## Work to be completed
Return, word for word, every line starting at the line with "Click the Data: CoinGecko source label" and ending at the final line of the entries; skip the pictures.

(Stored items)
[Start of section]

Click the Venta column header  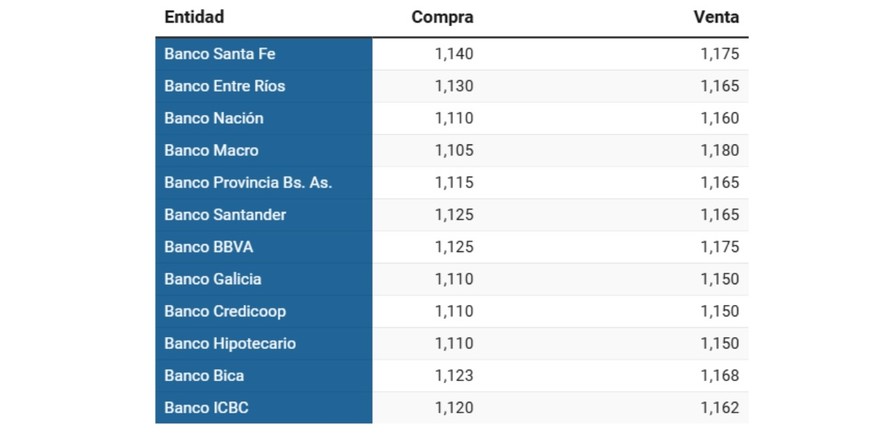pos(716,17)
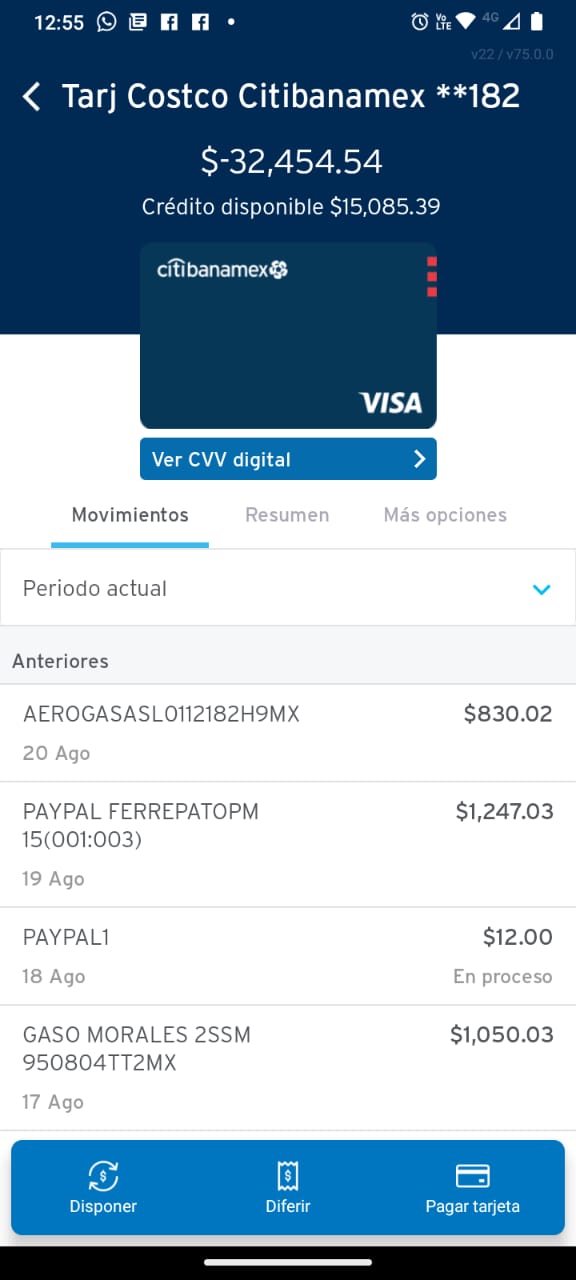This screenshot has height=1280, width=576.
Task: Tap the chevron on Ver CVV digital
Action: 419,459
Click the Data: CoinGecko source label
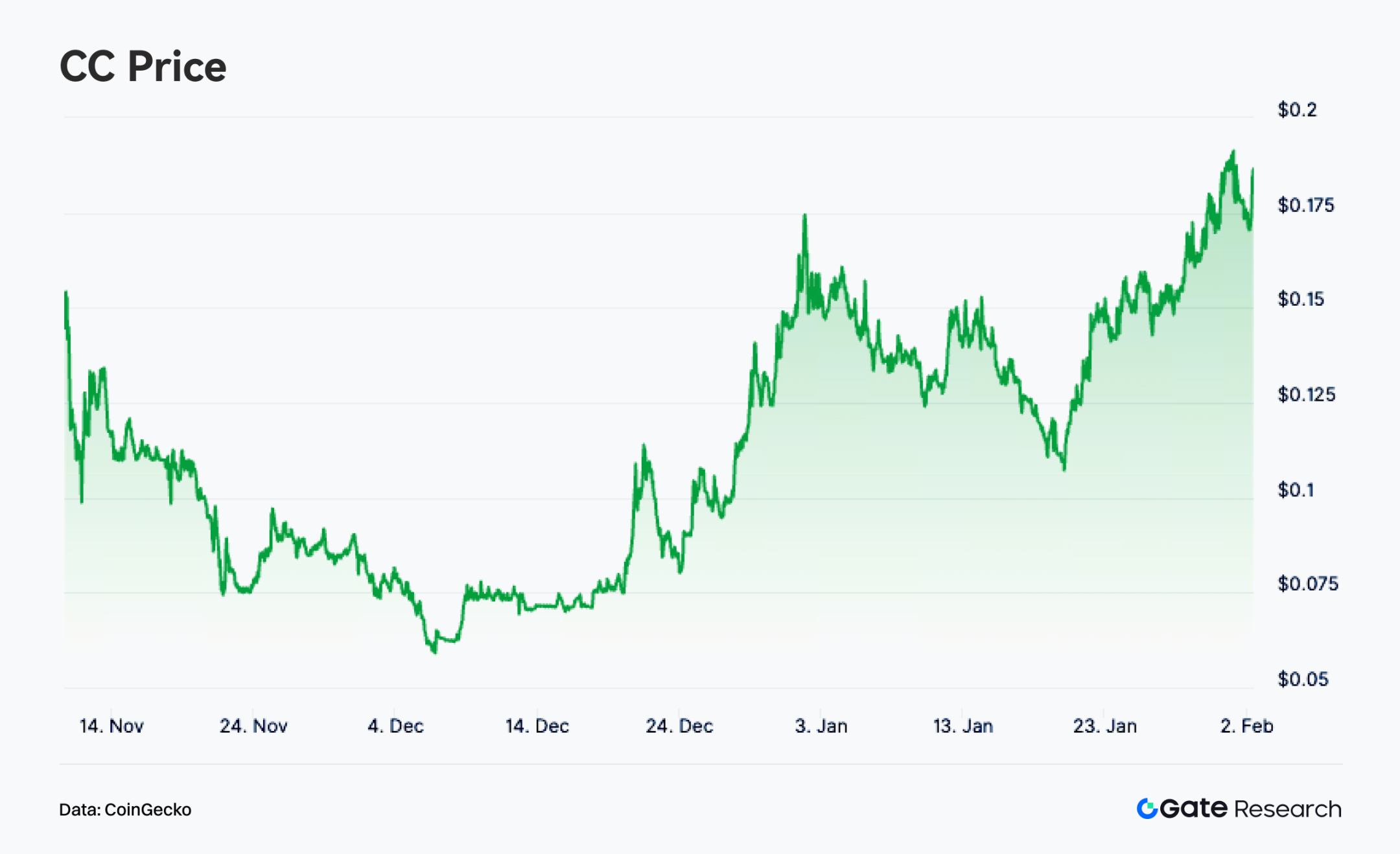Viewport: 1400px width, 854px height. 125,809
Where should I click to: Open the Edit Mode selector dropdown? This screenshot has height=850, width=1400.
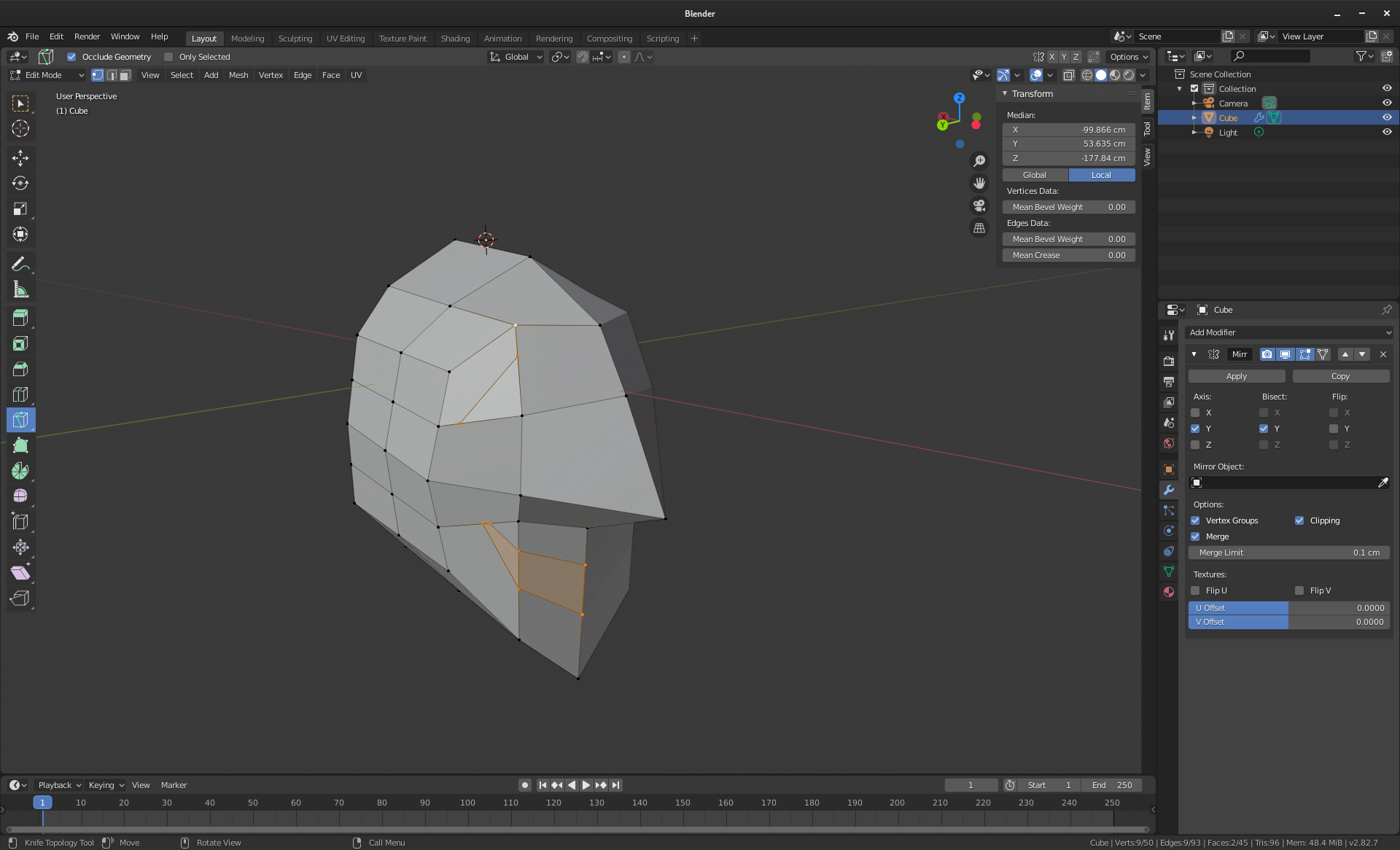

[End of section]

## The completed task
Click the Data: CoinGecko source label
Viewport: 1400px width, 854px height. 125,809
Where should I click to: Open the Edit Mode selector dropdown? This screenshot has height=850, width=1400.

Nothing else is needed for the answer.